I’m Now Sleeping For 10 Hours A Night
There is something really terrifying to me about the moments right before you fall asleep and I wonder if Regular People feel that way too.
By Katie Mather
I wake up really confused for a second when I accidentally sleep with my contacts in. I can’t help but think how weird it is that Regular People experience seeing everything clearly first thing, every morning.
There is something really terrifying to me about the moments right before you fall asleep and I wonder if Regular People feel that way too. I have never liked those moments. When I was really young, my parents used to always find me asleep with all the lights on in my bedroom and my glasses falling off my face and the book I had obviously fallen asleep reading underneath my pillow. I am very scared of waiting alone in the dark for sleep to come.
I’ve had bouts of insomnia that have lasted for months where I’d have to experience those horrible last moments for hours and multiple times throughout the night. I would call friends in California before going to bed, hoping their energy in a time zone three hours behind would exhaust me in some way, but I never wanted those conversations to end.
Anytime I told anyone about the insomnia they would ask me if I was feeling stressed. I got really impatient with that question because I can’t remember the last time I wasn’t stressed. My natural state is just pure hysteria. I think everyone should be more concerned if I’m ever calm.
The other day I woke up and felt that dreaded Loneliness. I was more irritated that I was experiencing it than I was sad. I think I even said “ugh I feel lonely” out loud to be dramatic, even though I was alone in my room and my sheets were twisted around my legs and when I checked the time it was 2:51am—and I know the exact time because I wrote a note to myself in my phone that said “I feel like I’m messing up in every possible way?????” and the timestamp is there as proof.

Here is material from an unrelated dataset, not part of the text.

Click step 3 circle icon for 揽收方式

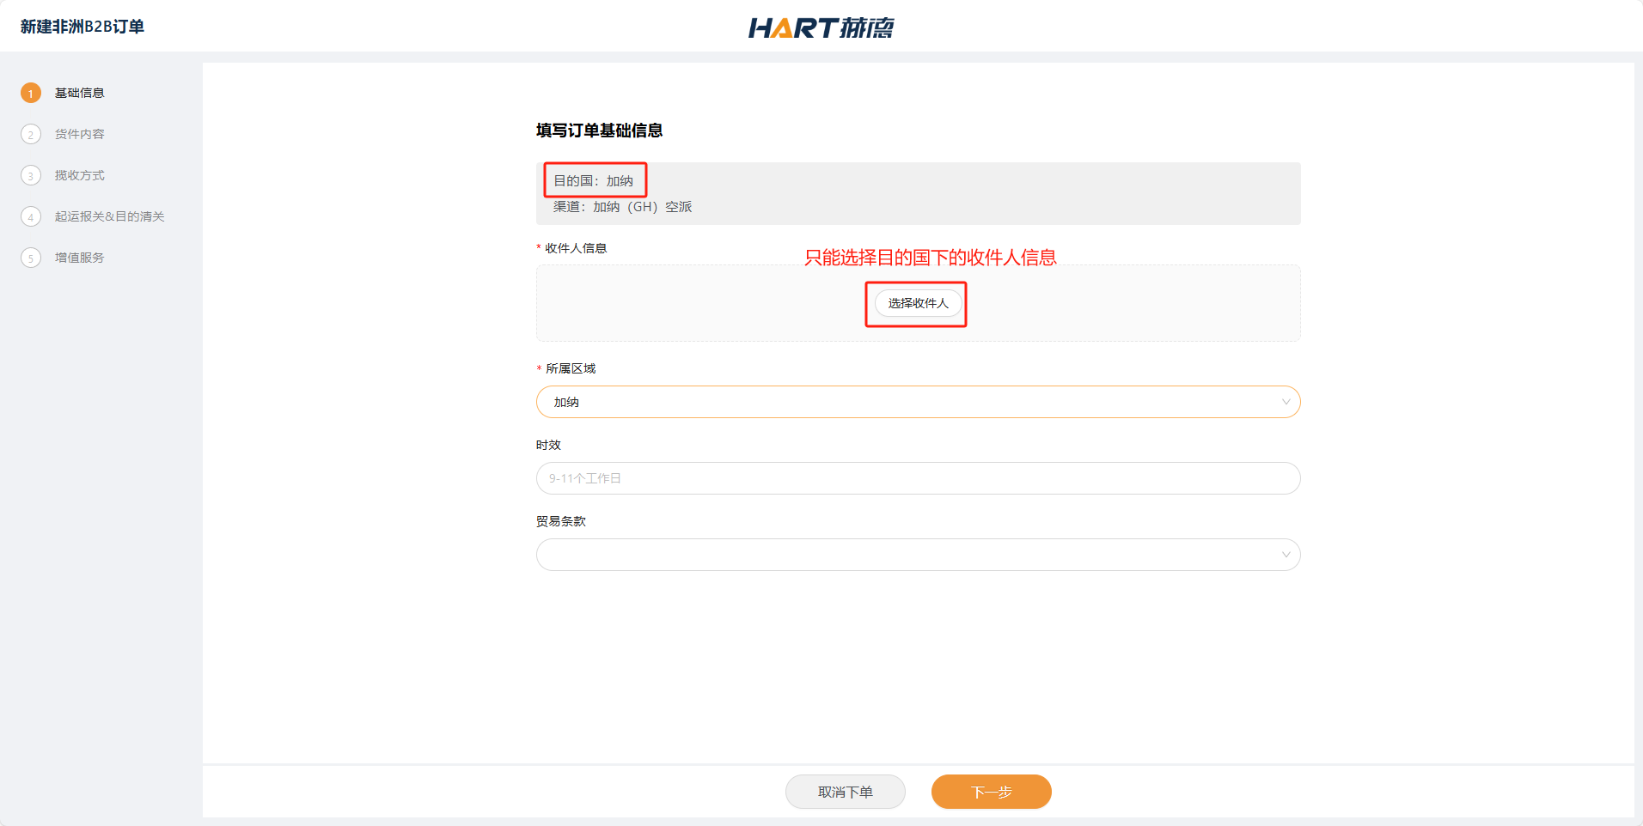(x=31, y=175)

But I think my period is coming (every month it’s a surprise!) and that’s when I get the most moody, so I think I just really admitted it out loud (the feeling lonely) so that it would get out of my head and then once I heard myself say it, I could blame it all on hormones.
But also I haven’t seen a therapist since I graduated college, so I also think I might’ve admitted it out loud so that it would get out of my head and then once I heard myself say it, I could blame it all on a lack of dopamine in my brain.

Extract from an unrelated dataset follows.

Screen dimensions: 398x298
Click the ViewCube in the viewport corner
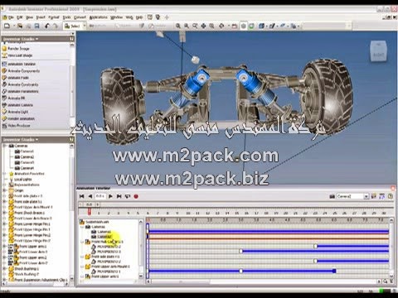pos(378,51)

But also someone recently told me that I should be drinking more water, so I spent some time lying in bed and wondering if maybe that was it.

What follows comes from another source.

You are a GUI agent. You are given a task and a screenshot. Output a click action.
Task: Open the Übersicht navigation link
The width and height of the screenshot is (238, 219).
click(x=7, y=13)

I’m now sleeping for 10 hours a night. At least. Not as, like, part of some health kick. Suddenly my brain became ready to sleep and now enjoys two hour naps again—so sometimes I am literally unconscious for half a day exactly. And although I’ve been told I look healthier and I seem more alert and I’m not falling asleep at my desk and I don’t feel like screaming when I wake up, I’m still feeling things I don’t like.